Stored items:
____
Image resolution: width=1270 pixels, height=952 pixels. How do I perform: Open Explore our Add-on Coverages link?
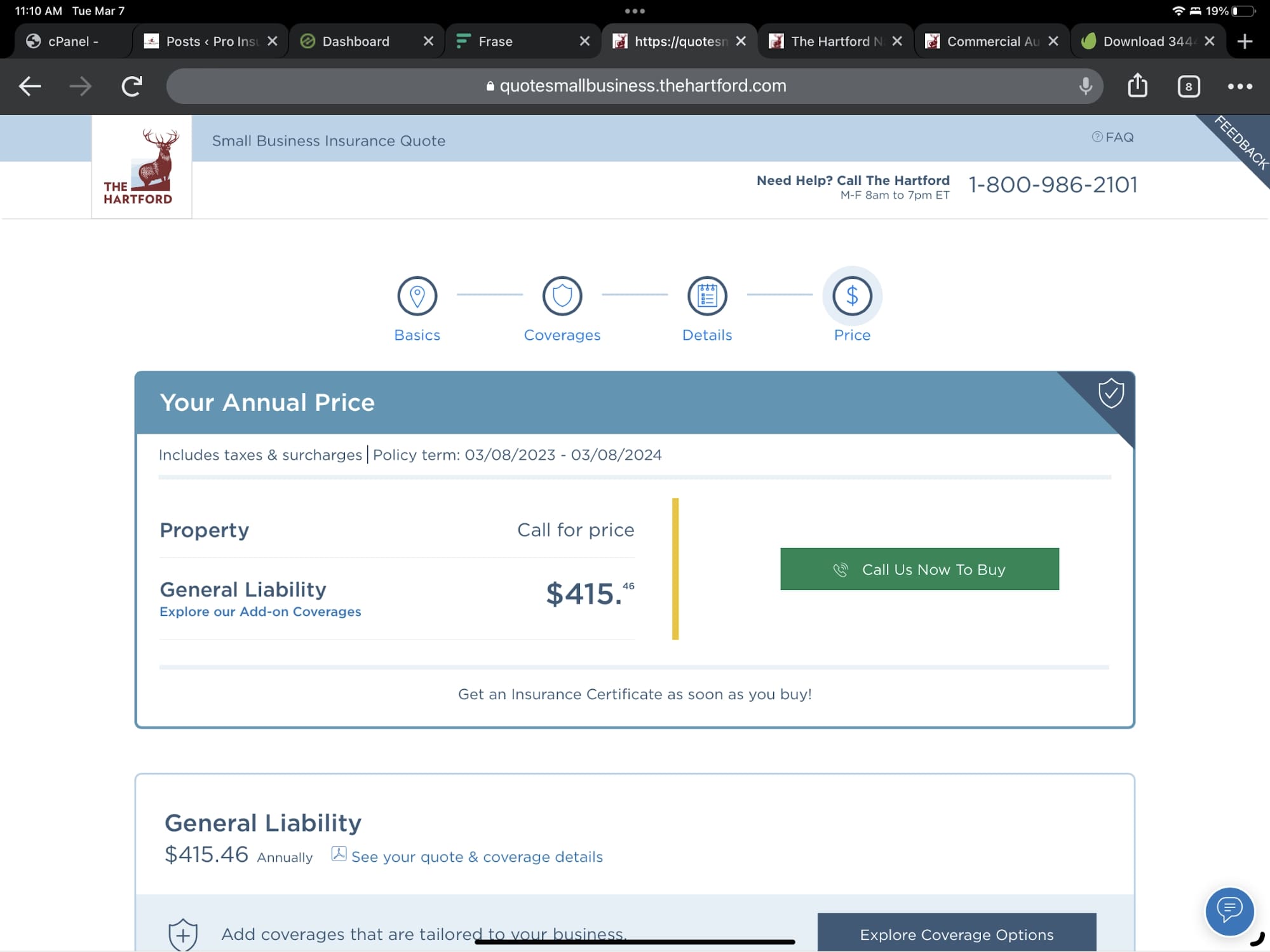260,612
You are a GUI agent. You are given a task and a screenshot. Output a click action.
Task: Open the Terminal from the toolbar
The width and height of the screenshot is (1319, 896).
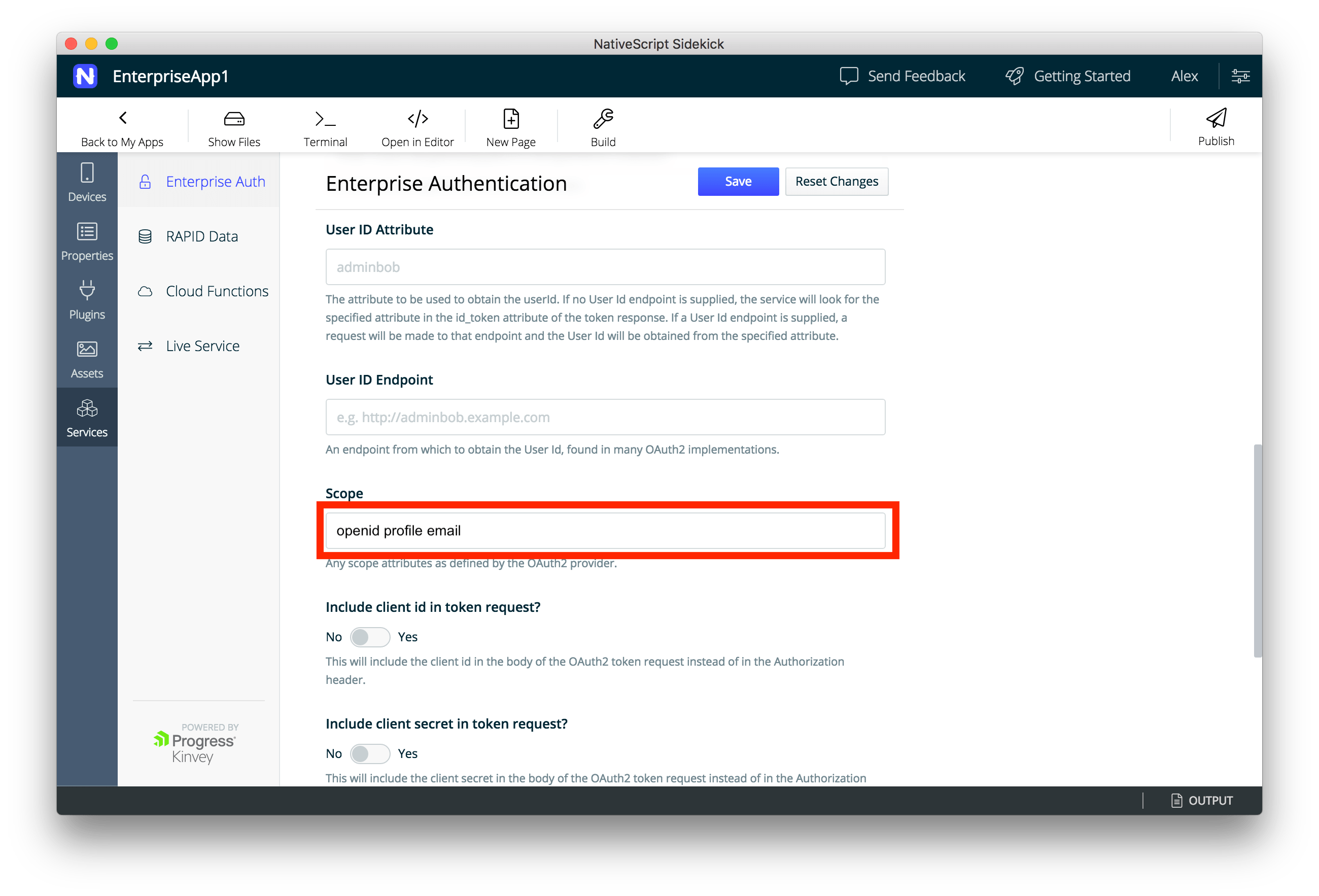[325, 119]
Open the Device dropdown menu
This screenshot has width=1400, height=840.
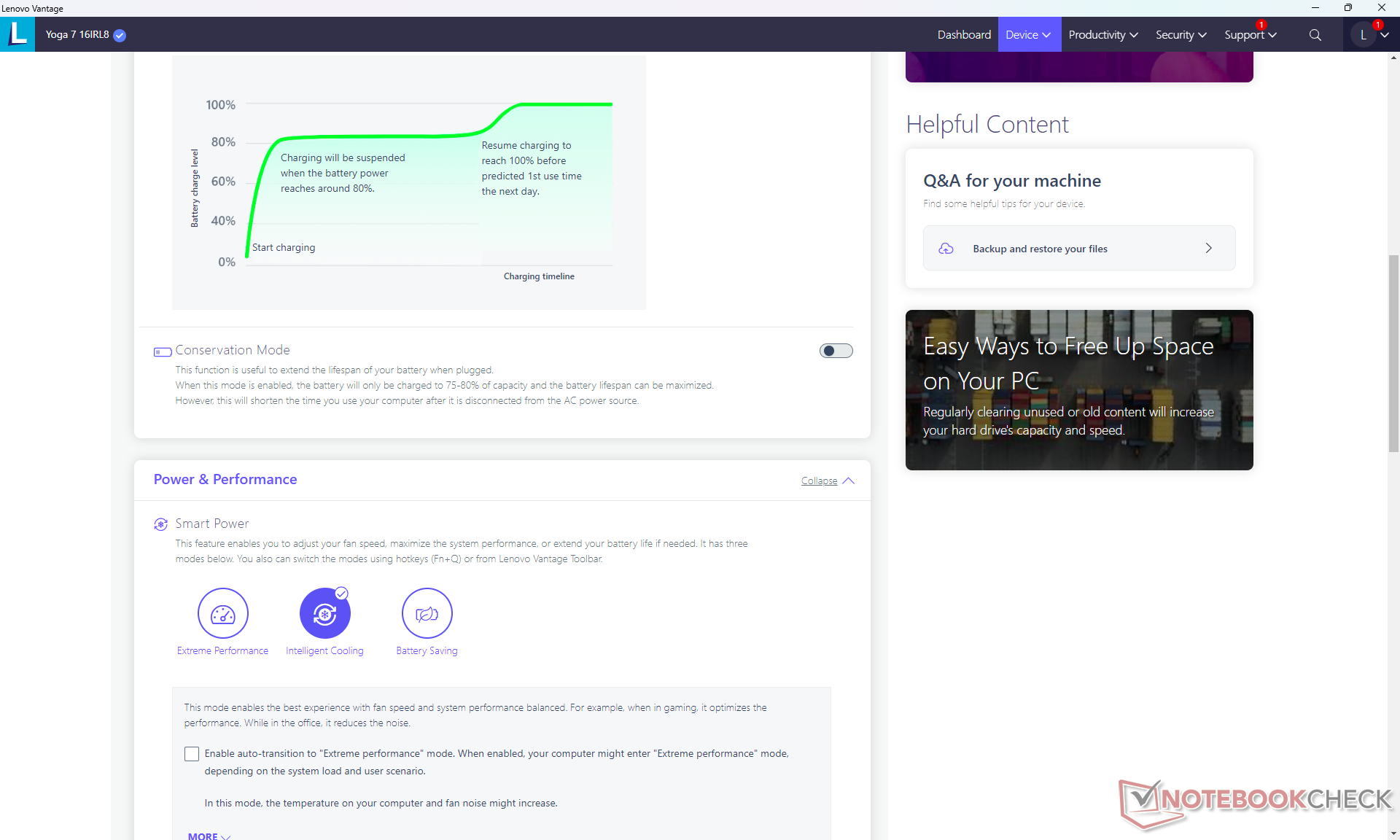1028,35
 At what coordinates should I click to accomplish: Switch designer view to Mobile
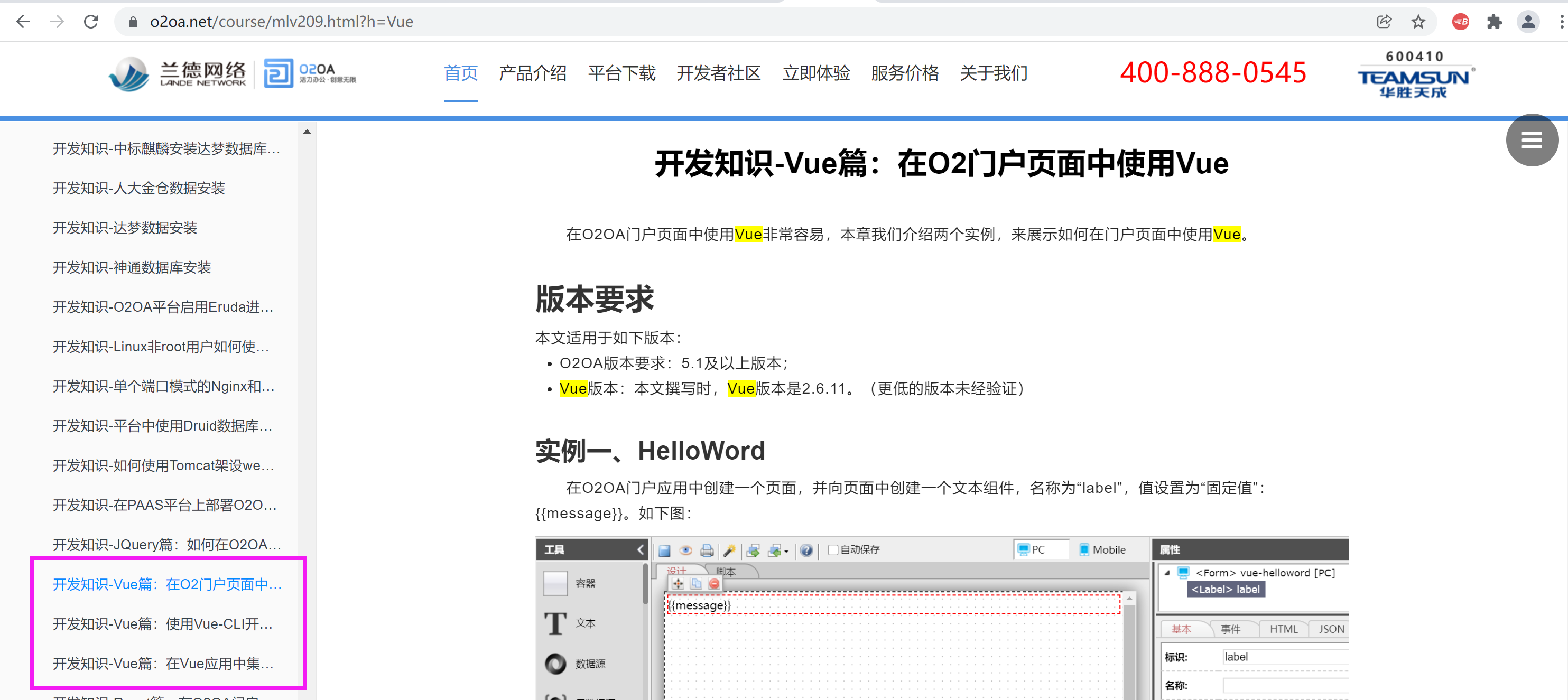tap(1102, 549)
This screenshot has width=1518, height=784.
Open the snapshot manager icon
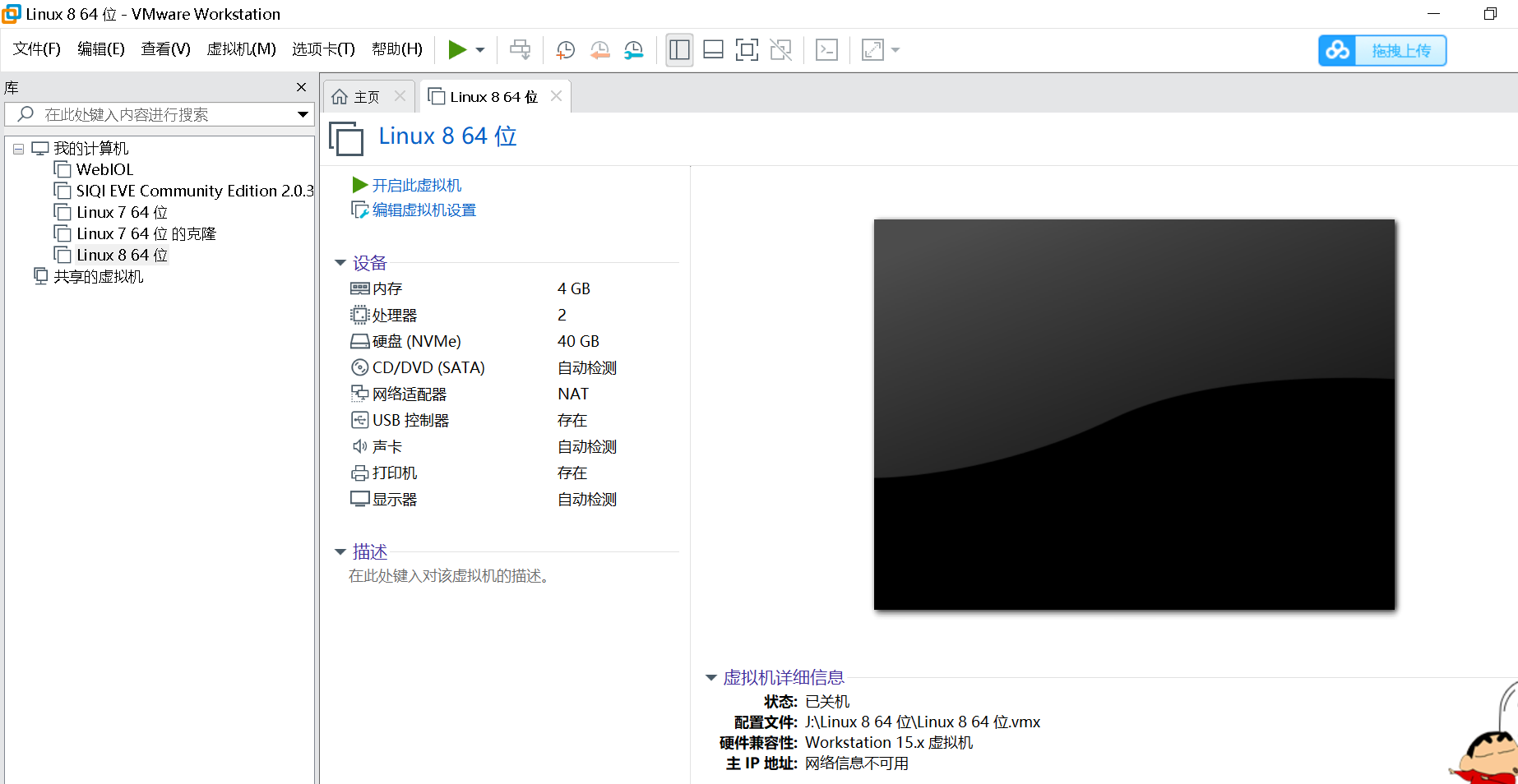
____
● **Exercise description**: Exclude all images, then retype the records above without alteration.

● **Answer section**:
Image resolution: width=1270 pixels, height=952 pixels. How do I perform: Open Explore our Add-on Coverages link?
260,612
You are a GUI agent. You are given a task and a screenshot. Output a click action.
Task: Open the Terminal from the toolbar
The width and height of the screenshot is (1319, 896).
[325, 119]
Open the Device dropdown menu
This screenshot has width=1400, height=840.
1028,35
 At what coordinates should I click to accomplish: Switch designer view to Mobile
tap(1102, 549)
This screenshot has width=1518, height=784.
Open the snapshot manager icon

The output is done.